§ **PROBLEMS AND TASKS**
[A] From the announcement about the Kenan Institute's new director of storytelling, list every subject that David Toole names as a focus of Biewen's explorations.
[B] Carry on the announcement about the Kenan Institute's new director of storytelling and public engagement, starting right after its final sentence.

>> START SOURCE PASSAGE

Ethics Center Hires Director of Storytelling and Public Engagement

The Kenan Institute for Ethics at Duke University has brought on reporter, audio producer, podcast host, Peabody-award nominee, and educator John Biewen as its “director of storytelling and public engagement.”

Biewen had been a part of Duke’s Center for Documentary Studies since 2006, and launched the podcast “Scene on Radio” in 2015.

In a press release about the hire, David Toole, Interim Director of the Kenan Institute says: “Adding John and his podcast to Kenan deepens the Institute’s longstanding commitments to public-facing programs that focus on societal inequities. His engaging, thorough explorations of racism, gender, democracy, and the climate crisis could not be timelier, and I’m excited about his plans for future seasons.”

>> END SOURCE PASSAGE
>> START INFORMATION PROVIDED

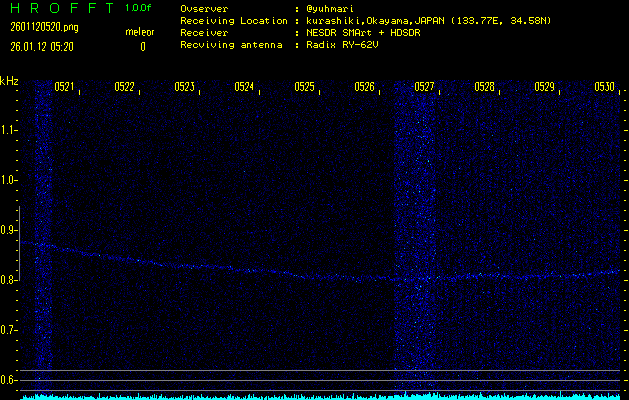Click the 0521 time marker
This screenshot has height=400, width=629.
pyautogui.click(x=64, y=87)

>> END INFORMATION PROVIDED
>> START INFORMATION PROVIDED

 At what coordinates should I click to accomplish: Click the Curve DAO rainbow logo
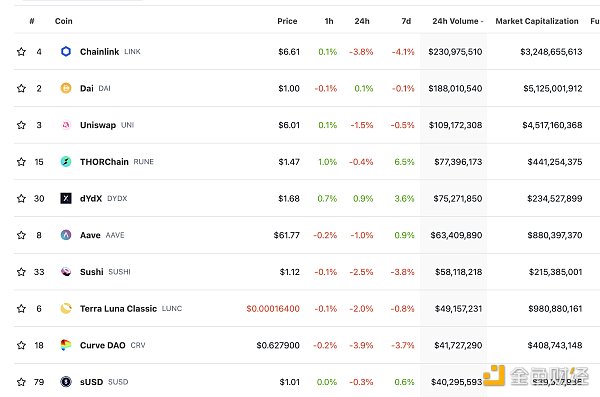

>> END INFORMATION PROVIDED

§ **RESULTS FOR EACH TASK**
[A] racism, gender, democracy, the climate crisis

[B]
Biewen will collaborate with Duke’s Michael Betts II on the institute’s program, “America’s Hallowed Ground“, to produce a multi-episode podcast about the 1898 race massacre and coup d’etat in Wilmington, NC, and will continue to produce “Scene on Radio,” too.

Barry Lam, the philosophy professor who created the podcast Hi-Phi Nation, said in a social media post about the Biewen’s hire:

This is an enterprising move for Kenan. Imagine the impact if every endowed ethics center at universities across the country… had a Director of Storytelling/Public engagement, let alone a Peabody-nominated podcast. The amount of attention brought to ethics, philosophy, and related fields would be enormous. Public-facing, academic crossover media for the win!

More information here.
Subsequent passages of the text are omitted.